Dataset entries
# # #
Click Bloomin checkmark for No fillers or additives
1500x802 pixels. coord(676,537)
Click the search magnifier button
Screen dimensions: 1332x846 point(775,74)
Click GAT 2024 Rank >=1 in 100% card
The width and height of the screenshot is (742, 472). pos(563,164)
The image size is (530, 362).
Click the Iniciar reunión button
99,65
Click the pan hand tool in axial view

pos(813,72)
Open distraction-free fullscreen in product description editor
# # #
#### [EXERCISE REQUIREMENTS]
Give the lines from the one containing "Click the search magnifier button" through the end of the entries again, exactly as written and with no other lines.

#### [TASK ANSWER]
Click the search magnifier button
Screen dimensions: 1332x846 point(775,74)
Click GAT 2024 Rank >=1 in 100% card
The width and height of the screenshot is (742, 472). pos(563,164)
The image size is (530, 362).
Click the Iniciar reunión button
99,65
Click the pan hand tool in axial view

pos(813,72)
Open distraction-free fullscreen in product description editor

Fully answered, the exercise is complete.